Saturday, March 5, and Monday, March 14, 2022
8:00 PM

Tonight at 8pm, the Greek violinist joins the Boston Symphony as the soloist in the American premiere of Unsuk Chin’s "Shards of Silence" Violin Concerto, and Andris Nelsons conducts Ives and Berlioz’s otherworldly "Symphonie fantastique."

Andris Nelsons, conductor
Leonidas Kavakos, violin

IVES The Unanswered Question
Unsuk CHIN Violin Concerto No. 2, Scherben der Stille (Shards of Silence) (American premiere; BSO co-commission)
BERLIOZ Symphonie fantastique

Hear a preview of Unsuk Chin's Violin Concerto No. 2 with Leonidas Kavakos using the player above (transcript below).

Brian McCreath I'm Brian McCreath at Symphony Hall with Leonidas Kavakos, who's back in Boston for an American premiere, a concerto that was written just for you. Leonidas, thank you for spending a little bit of time with me today. I appreciate it.

As usual, you can read or listen to the interview at the WCRB page.

The BSO's program page has links to the program notes as well as the following summary:

Music Director Andris Nelsons is joined by one of his frequent collaborators, violinist Leonidas Kavakos, for the American premiere of celebrated Korean-German composer Unsuk Chin’s Violin Concerto No. 2, Scherben der Stille(“Shards of Silence”). Co-commissioned for Mr. Kavakos by the BSO, Gewandhaus Orchester Leipzig, and the London Symphony Orchestra, the concerto receives its U.S. premiere in March 2022 at Symphony Hall. Chin won the prestigious Grawemeyer Award in 2004 for her first violin concerto. A staple of the BSO’s repertoire for generations, Hector Berlioz’s Symphonie fantastique virtually defined the emotional intensity of musical Romanticism while also vastly expanding orchestral virtuosity. Opening the program is the American composer Charles Ives’s mysterious, innovative tone poem The Unanswered Question (1908), which features a striking solo trumpet part.
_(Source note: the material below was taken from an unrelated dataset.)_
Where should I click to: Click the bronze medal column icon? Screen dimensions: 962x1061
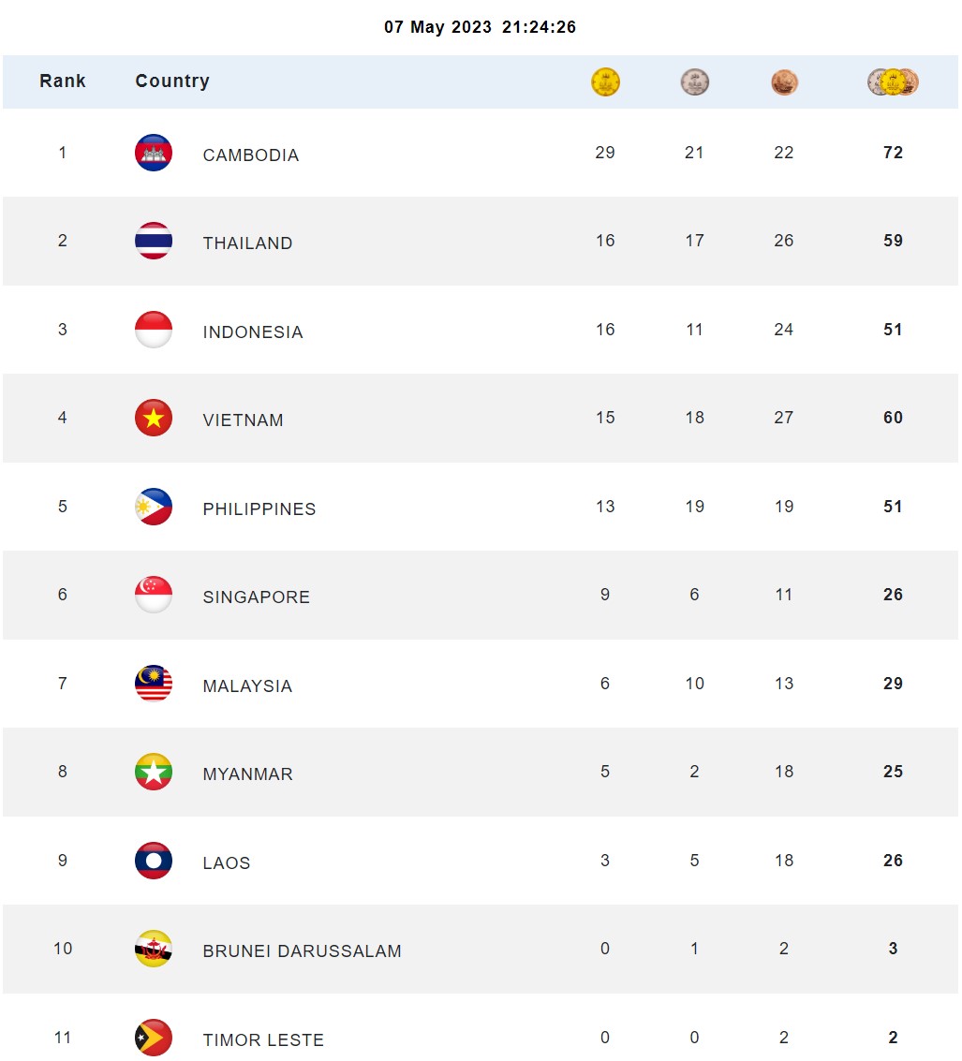pyautogui.click(x=784, y=81)

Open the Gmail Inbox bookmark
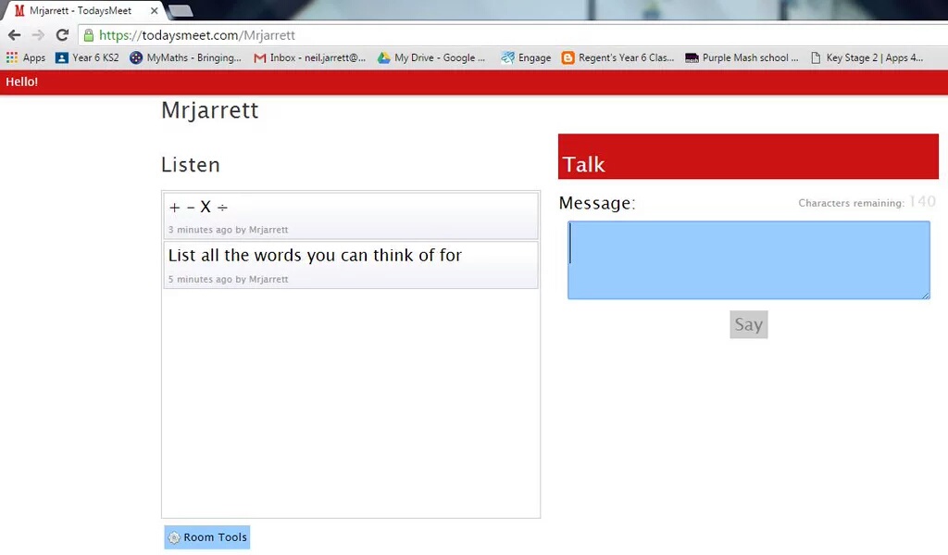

There is a tepid review in the Intelligencer. I can't find a review in the Globe.

I always like to give new pieces a chance. My brother will call from Tokyo at 8:00 this evening, so I'll miss the live broadcast this evening, but I'll listen to the rebroadcast on March 14. I'm also looking forward to hearing "The Unanswered Question." Ives is definitely idiosyncratic. I'm confident almost everybody will like the Berlioz after intermission.

8:00 p.m., Boston Time, this evening and March 24.